他校の男子グループとのカラオケ合コン、かなえは他人と上手く振る舞えないことに悩み、そそくさと退散。

グループの人気者・がそんなかなえを気に掛け、一緒に帰ることに。

 

さっそく出来たLINE(と思しき)グループの通知が鳴り止まない寛に対し、自分はそこから除外されている事に気づく。

 

SNSやモバイルツールによってこういう差は顕著になってしまうので、誰からも気に掛けて貰えないという思いをより濃厚にしてしまう…

 

 

知るかバカうどん:君に愛されて痛かった 1巻(新潮社)

『はいっ かなみです』

 

『自分なんか、居なくてもいい事くらい知っている』

 

だけど、

 

『誰でもいい 必要とされたい』

 

そうもがくかなえは、寛とは一緒に帰らず、援助交際の待ち合わせ場所へ向かう。

 

 

知るかバカうどん:君に愛されて痛かった 1巻(新潮社)

『今日も生きれてよかったーー…』

 

体を求められることで、必要とされている実感を得るかなえ。

 

これが歪んだ行為だと分かっていても、普段誰からも愛されも必要とされないかなえは、こういう形でも人から認められないと、生きていけないほど追い詰められていた。

 

 

知るかバカうどん:君に愛されて痛かった 1巻(新潮社)

『寛君 もしかして他の人に…』

 

ホテルからの帰り道、お客さんと帰るところを自主トレ中の寛に目撃されてしまう。

 

『ああいうことは、好きな人とするもんじゃないの?!』

 

と叫ぶ寛の『普通』がかなえには分からない。

 

自分の秘密がバレてしまったのではと困惑するかなえ、頭の中は不安な思いが充満していく…。

 

この回で明らかになるかなえの実家は、上手く機能していない様子。

遊び呆けてていいねというお姉ちゃん(お母さんにしては若過ぎるので多分)、勉強を強いられてストレスが溜まっている小学生の弟と、家族中はすこぶる悪そう。

両親の姿は無し。

 

 

知るかバカうどん:君に愛されて痛かった 1巻(新潮社)

『ごめんなさい!!!』

 

目撃された次の日、寛からかなえの連絡先を聞かれて憤慨する一花

 

一花は寛が好きなので、寛がかなえを気に掛けているのが気に入らないらしい。

 

『誤解だし、好きでもなんでもない(むしろ大っ嫌い!!!)』

答えるかなえ。

 

この時点で好きでないのは確かで、むしろ自分の秘密をバラされないか、怒られないかばかりを気にしているので、寛の行動の真意まで汲む余裕はない。

 

一花に頼まれ、縁結びの神社でお願い事をする三人。

 

バラバラに帰ったはずが、寛に追いかけられ、この間はごめんね』と謝ってもらうも、不安な気持ちでいっぱいだったかなえは吐いてしまう。
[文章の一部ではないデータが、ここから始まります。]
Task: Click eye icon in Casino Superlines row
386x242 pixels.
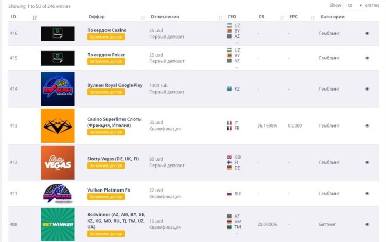Action: pyautogui.click(x=367, y=125)
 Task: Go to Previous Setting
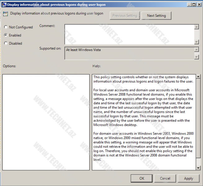click(125, 16)
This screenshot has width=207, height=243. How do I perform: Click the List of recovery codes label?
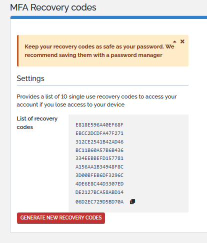[37, 123]
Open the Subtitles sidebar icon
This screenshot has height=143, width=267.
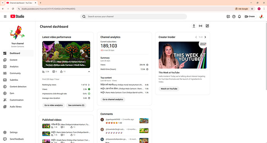click(x=5, y=80)
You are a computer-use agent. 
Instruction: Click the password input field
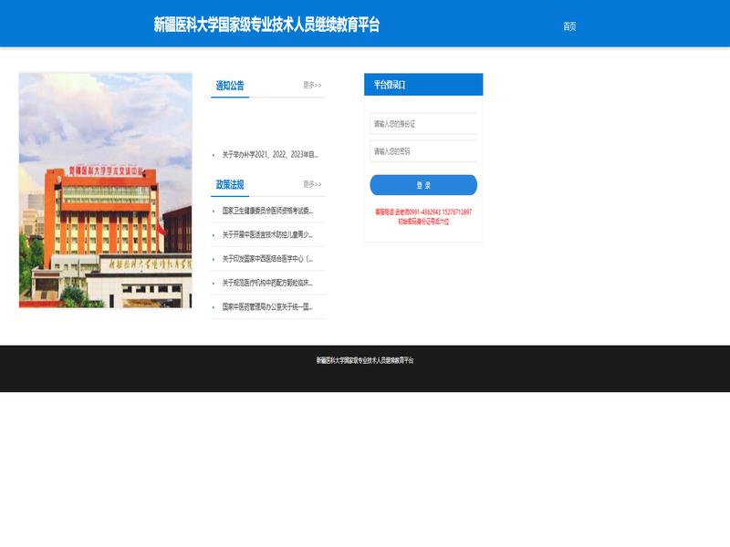[x=423, y=151]
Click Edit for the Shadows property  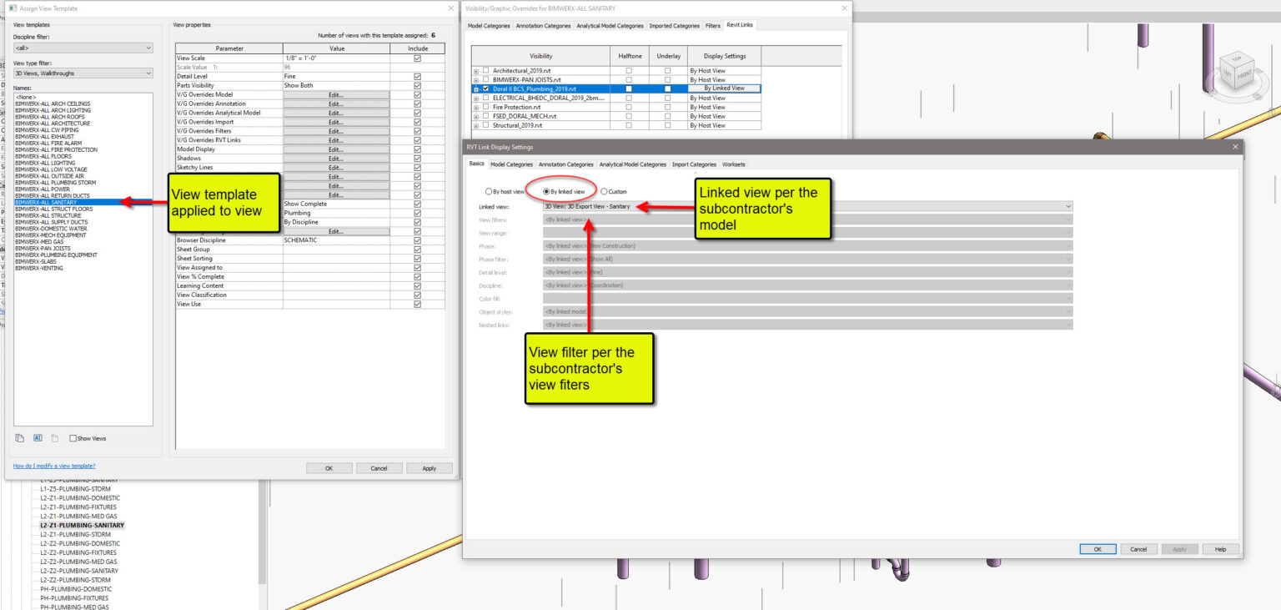pyautogui.click(x=335, y=159)
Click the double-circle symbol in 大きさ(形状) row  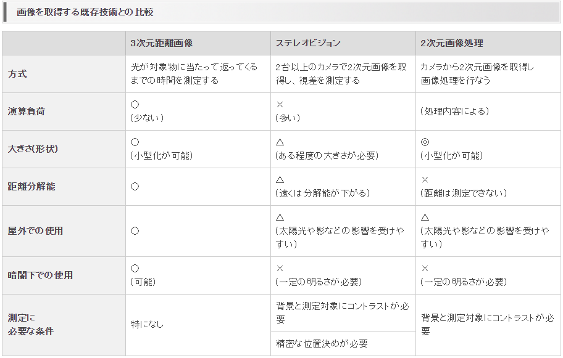[425, 142]
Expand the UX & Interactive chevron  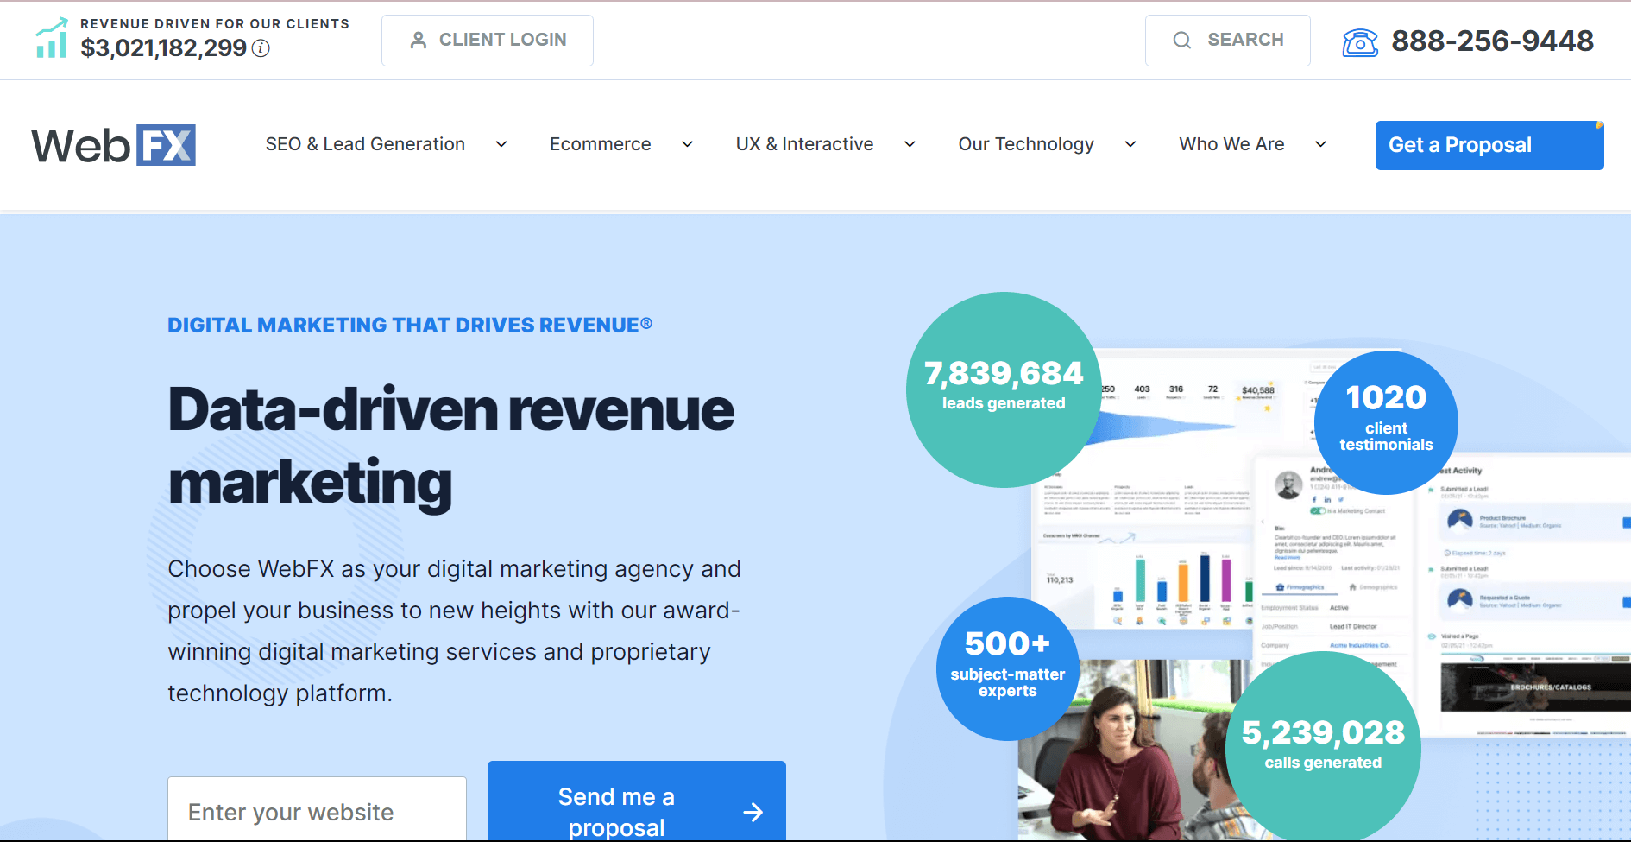point(910,145)
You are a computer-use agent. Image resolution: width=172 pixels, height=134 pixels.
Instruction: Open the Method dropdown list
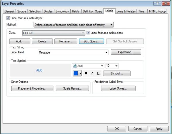point(74,25)
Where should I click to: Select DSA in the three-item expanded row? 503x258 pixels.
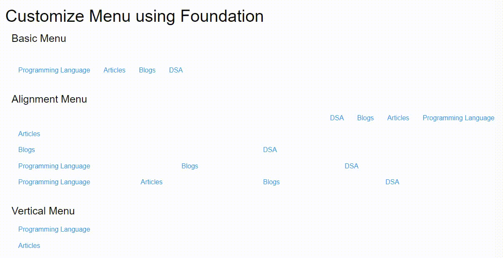pyautogui.click(x=352, y=166)
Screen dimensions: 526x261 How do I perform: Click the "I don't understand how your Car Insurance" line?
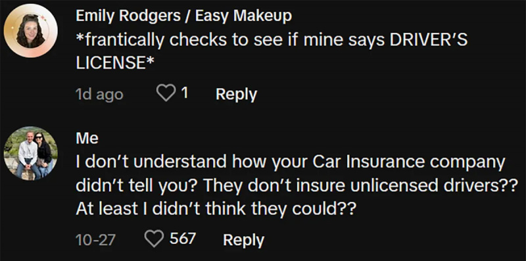[x=290, y=162]
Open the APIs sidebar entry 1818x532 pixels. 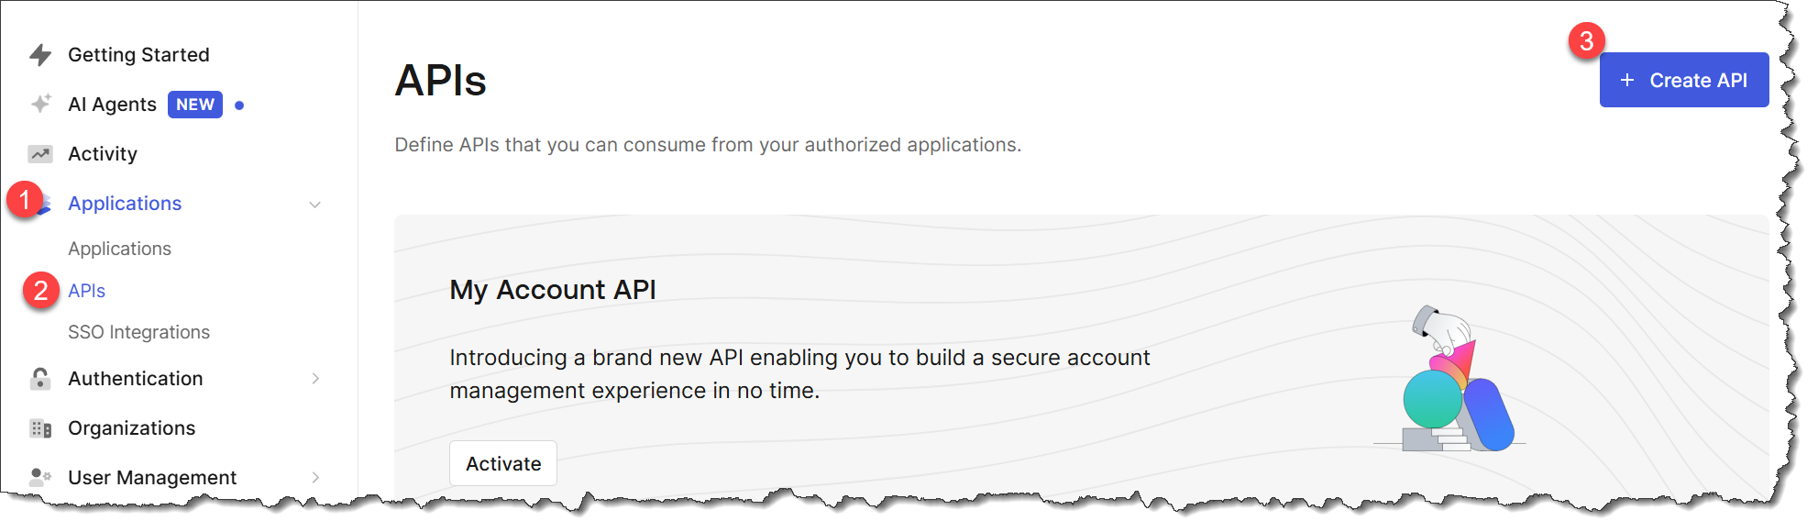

何があっても包み込んでくれる寛に、初めて男性に(援助交際以外で)そこまで優しくされたので恋をする…。

 

知るかバカうどん:君に愛されて痛かった 1巻(新潮社)

『私が欲しいもの いっぱい持ってるくせに!!!』

 

しかし寛に抱き締められたところを一花に見られてしまい、自分が寛を好きな気持ちをかなえも知っている筈なのに…と、グループから外され、他の子たちからも嫌がらせを受けてしまう。

 

一花の感情以上に、周りがかなえへの不快感を高めているような描写にゾッとする。

 

誰も、勘違いかもとか、その状況に事情があったのかもとは言わない。

かなえの行動はすべて一花への裏切りとも思えるように彼女らも無責任に盛り上げていく。

 

寛と出会うまでは、知らなかった感情。

かなえの手には、愛はただのひとつもなかった。

ようやく掴んだ小さな幸せ。

 

スマホを取り上げられて、寛との思い出を踏み躙られそうになり激怒するかなえ。

大人しいようで激情も持ち合わせている彼女の本体はどちらなんだろう?

 

かなえを殴り『許さないから』と吐き捨てる一花。

だけどそれはかなえも一緒で、

一花に復讐すべく、仲間に声をかけ動き出す。

 

まさかの復讐展開!

気弱ないじめられっ子だと思ったかなえはとんでもない手段を持っていて、一花はいとも簡単に拉致されてしまう。

 

どうなる…!!!

 

君に愛されて痛かった 1巻:感想

 

双葉社で一度打ち切りになった作品が、新潮社に移りコミックに!

知るかバカうどん先生は商業デビューする前から異色の存在で、絵も扱うテーマもとっても好きでした。

 

凄惨なテーマが多いので、同人誌もコミックも家には置いておけないのが非常に残念ですが…

各作品に於ける、登場人物たちの心情や背景を描く鋭さ、えぐさには毎度感服します。

 

それらがこの方の作品の美点だと思っていて、心理描写のリアルさ、圧倒的に暗く切なくもがくほど苦しいのですが、ページに、絵にぶつける熱量や訴えに都度共感してしまいます。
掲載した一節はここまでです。